ST. LOUIS — Usually, it's the big stars from the big schools who get the headlines on the high school sports scene.
But at the typically academic headline-making Metro High School in St. Louis, one basketball player is scoring at a rate too big to ignore.
Senior guard Amari Foluke is the best scorer in the St. Louis area.
He's averaging around 33 points a game this season and led the area in scoring last season as well. But to Foluke, scoring has just turned into an almost-bodily function.
"I just go out there and play hard and have fun. I try not to worry about the statistics; I just go out there and try my best," Foluke said. "Sometimes I just zone everything out. It's not hard to focus, but sometimes the crowd is a little edgy. So, I try to block that out and focus on putting the ball in the basket."
While Metro may not be the usual team making headlines on the high school sports front, Foluke is changing that.
"Since we aren't an established program, people think it's an anomaly, or 'They suck, so he's just getting a bunch of points,'" Metro head coach Tenelle Bufford said. "But he's really quite efficient. He's not ball-hogging; he's just letting the game come to him."
Foluke dropped 36 points, including a first-half, half-court buzzer beater at the game we attended, and he has a career-high game of 48 points from earlier this season.
"He set the scoring record at the Borgia tournament, and that's a 70-year tournament that's been a pretty competitive tournament. He's been seeing triple teams and box-and-ones, and he finds a way to keep pushing forward," Bufford said.
Foluke has accounted for more than half of all of Metro's points so far this year. And when that's the case, you get a target on your back from the opposing team. But it hasn't slowed him down at all.
"I've never seen anybody triple team a guy in high school. And he still comes out with 25 or 37," Bufford said.

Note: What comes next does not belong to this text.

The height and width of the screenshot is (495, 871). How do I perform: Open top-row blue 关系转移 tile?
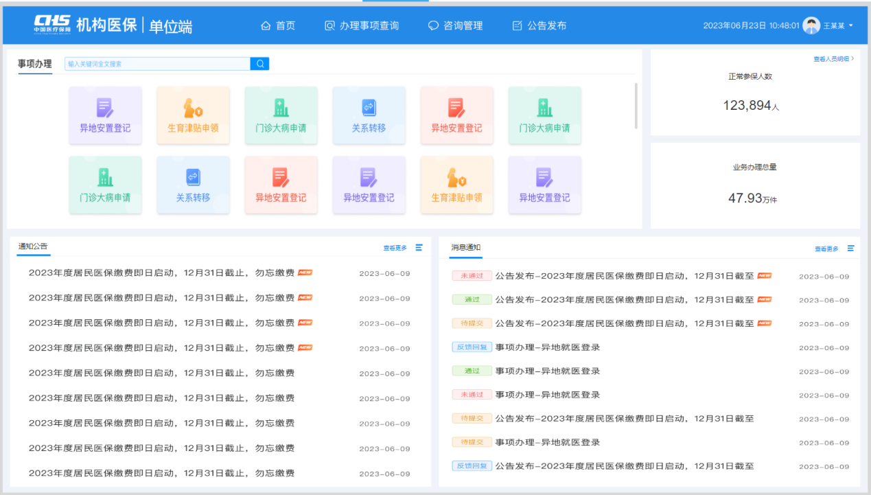(x=369, y=115)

But the scoring didn't always come naturally. It's taken hard work, as Foluke has expanded his original shooting touch to develop a more all-around game.
"Even today, he came in at 5 in the morning and is welling to put the work in. He was more of just a shooter and then we started putting work in over the summer, and he's been growing. His confidence is what's most impressive to me. His discipline; he's a 3.8 student. He's an all-around good kid, a nice guy. He doesn't have the big head, like a lot of kids would be full of themselves," Bufford said.

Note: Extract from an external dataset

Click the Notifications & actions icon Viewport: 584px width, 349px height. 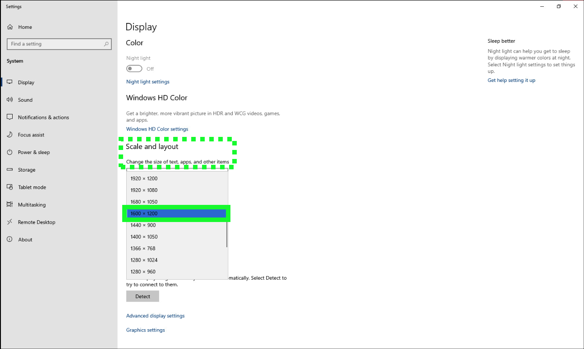[10, 117]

Foluke has around 130 more points to score to become Metro's all-time leading scorer, but he has some goals after that as well.

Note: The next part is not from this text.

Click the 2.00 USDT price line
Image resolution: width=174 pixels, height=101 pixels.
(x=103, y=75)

While he has some academic opportunities awaiting him in college, the ability to perform on the court at the next level is another dream.
"I haven't found the right (college) just yet. I'm also trying to go to a HBCU, so if I would get an offer from them then that would be great," Foluke said.
"I think he could potentially be a pro. Maybe not on the NBA level, but if he took it that seriously and he wanted to, his ability to score is special," Bufford said.